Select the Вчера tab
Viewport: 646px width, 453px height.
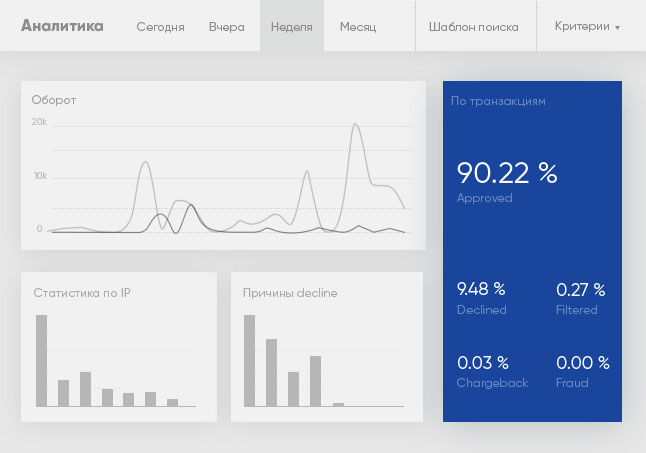point(227,27)
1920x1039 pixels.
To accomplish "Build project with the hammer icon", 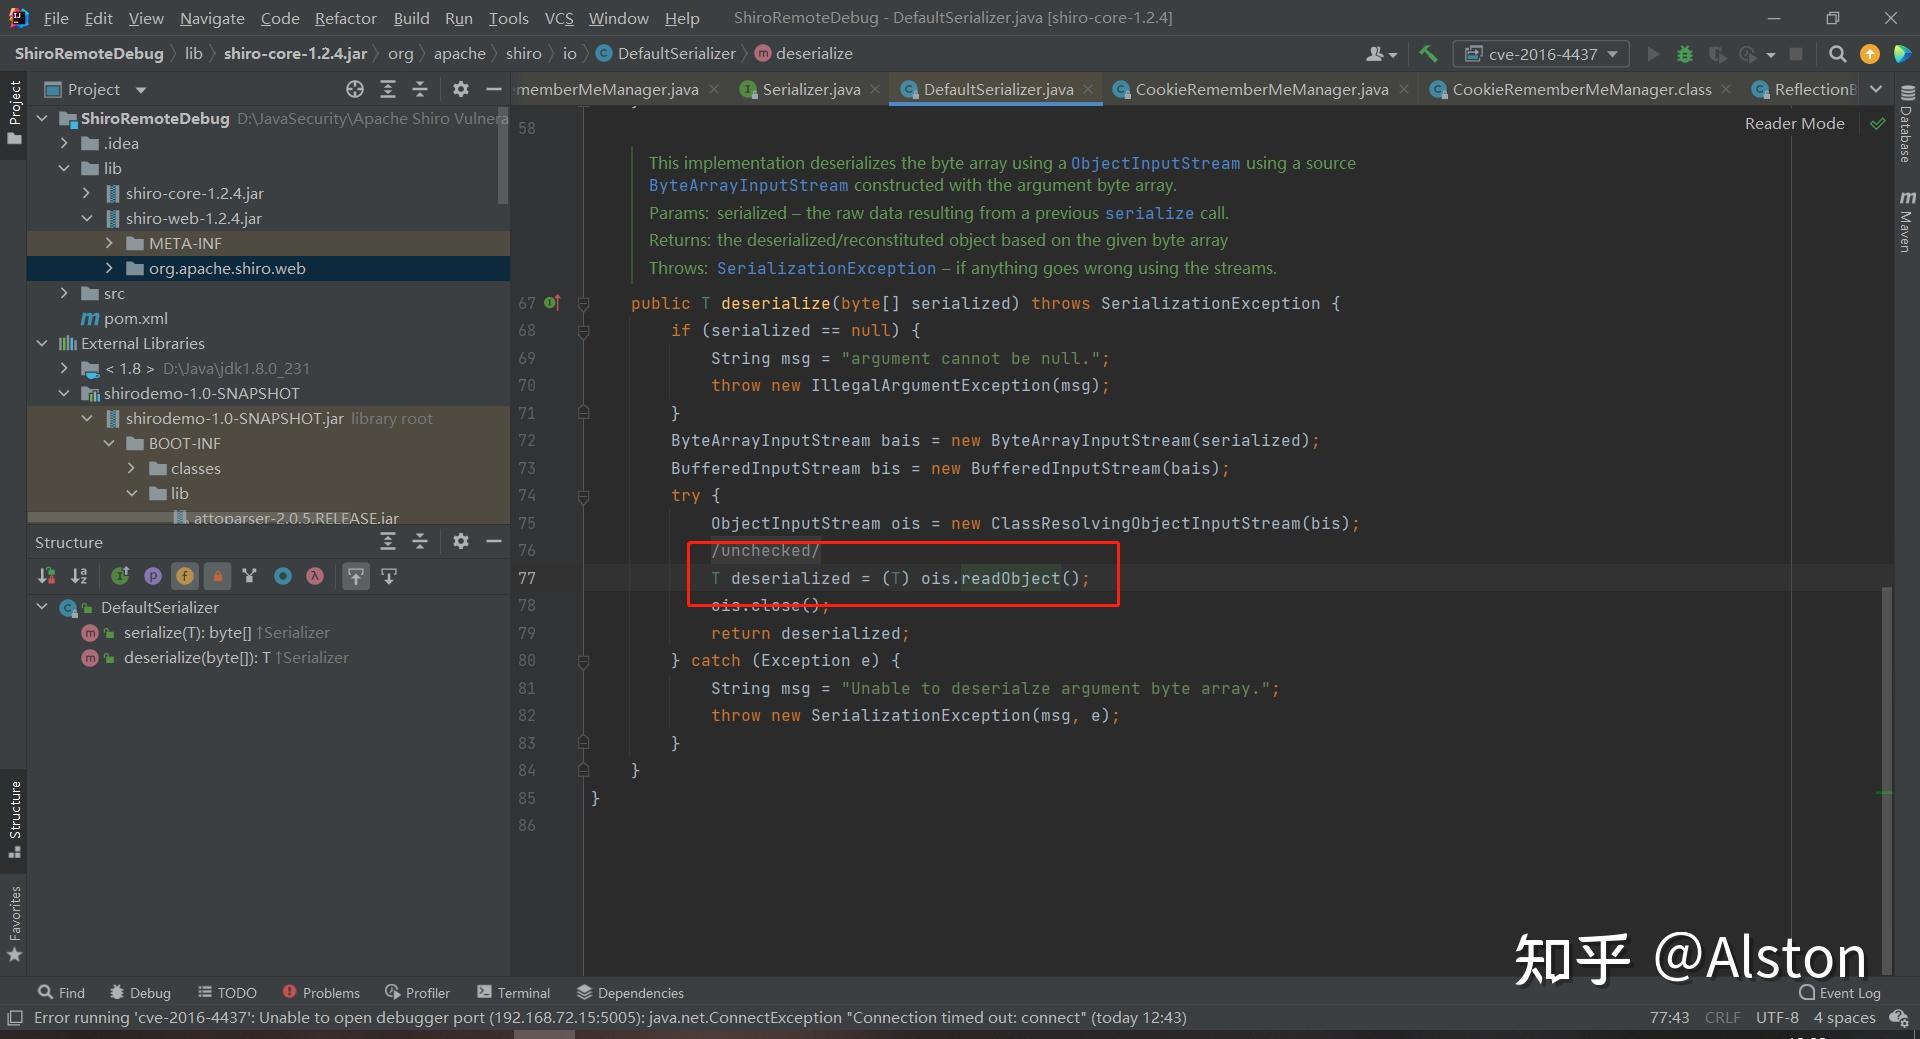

• [Challenge]:
Copy every item above word for word, leaving out the pictures.

• [Completed task]:
Select the Вчера tab
Viewport: 646px width, 453px height.
point(227,27)
1920x1039 pixels.
To accomplish "Build project with the hammer icon", 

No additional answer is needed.